Altı farklı siyasi partinin çalışması ve uzlaşması zor olmadı mı’ diye sorduğumda net bir yanıt aldım: “Zorluğu kolaylaştıran ortak amaçtır. Elbette her partinin kendi dünya görüşü var. Ama temel ilkelerde uzlaştık. Çünkü amacımız ortak: Demokratik hukuk devleti. Türkiye 2017 yılında OHAL’de gerçekleştirilen referandumda yeni bir sisteme geçti. Ne var ki buna sistem bile diyemeyiz. Ülke, partili bir cumhurbaşkanının keyfi yönetiminde, yasama ve yargı yürütmenin tahakkümü altına sokuldu. Demokrasiye inanmış 6 parti olarak bu minvalde ortak amaçla bir araya geldiğimiz için herhangi bir zorluk yaşamadık. Bir de bu masanın etrafında toplanan siyasi partilerin, mutabakat metnimize yansıyan ortak bir bakışı da var: Farklılıklarımız zenginliğimizdir.”

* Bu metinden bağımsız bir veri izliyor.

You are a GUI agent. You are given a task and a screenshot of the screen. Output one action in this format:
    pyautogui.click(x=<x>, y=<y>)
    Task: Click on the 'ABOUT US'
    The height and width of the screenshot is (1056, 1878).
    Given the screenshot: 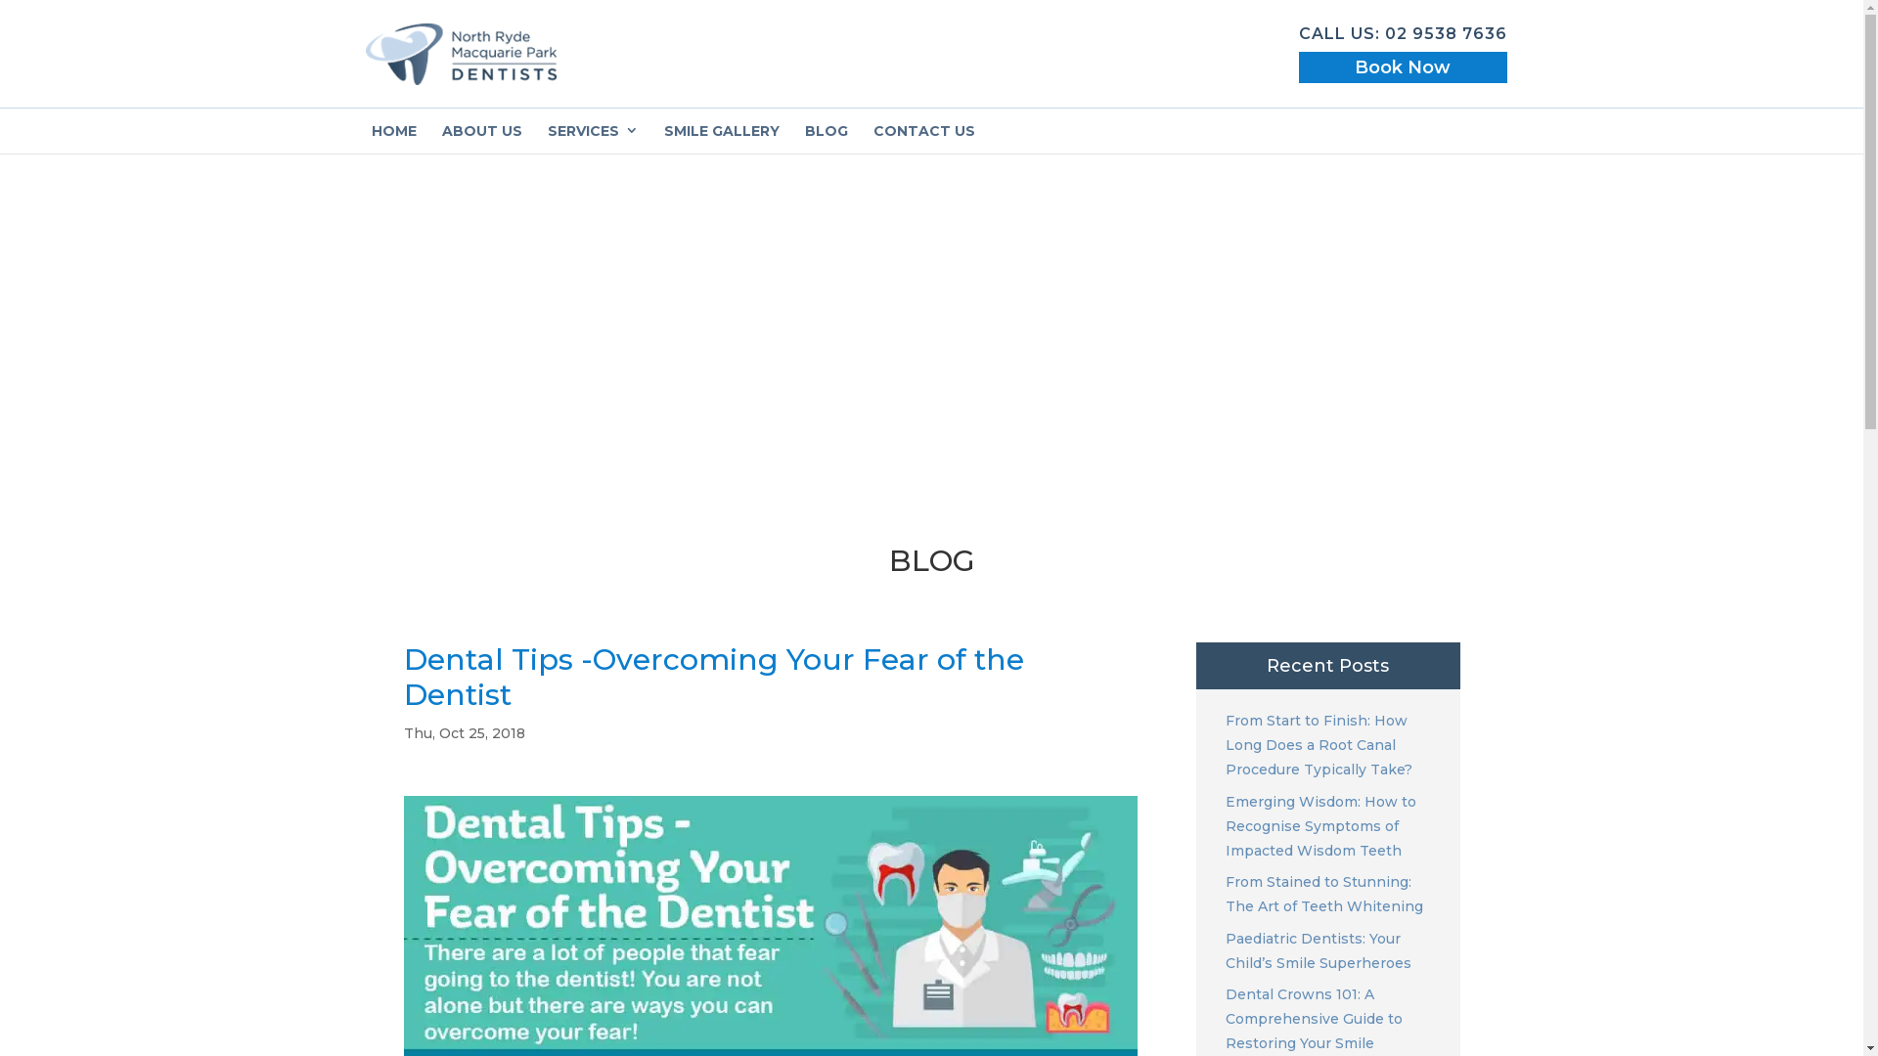 What is the action you would take?
    pyautogui.click(x=482, y=131)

“BİR KEZ BİLE SES YÜKSELMEDİ”

Herkesin kafasındaki soru: “Öneriler ortaya atıldığında hiç kıyasıya tartışmalar yaşandı mı?” CHP’li Erkek şu bilgileri verdi: “Bir kez bile ses yükselmedi. Elbette kimi maddeler üzerinde uzun uzun görüş alışverişinde bulunduğumuz oldu, olması beklendiği gibi. Önceden belirlenen gündem ile toplandığımız için bu konuda uzmanların görüşlerini de alarak toplantılara katıldık. Zaten partilerin hepsinin ‘Güçlendirilmiş Parlamenter Sistem’e dair çalışmaları ve görüşleri olduğu için konuları ele almakta zorlanmadık. Birkaç kritik noktada genel başkanlarımızın ve parti yönetimlerimizin görüşünü almak için ertelediğimiz maddeler oldu. Ancak hepsinde uzlaştık.”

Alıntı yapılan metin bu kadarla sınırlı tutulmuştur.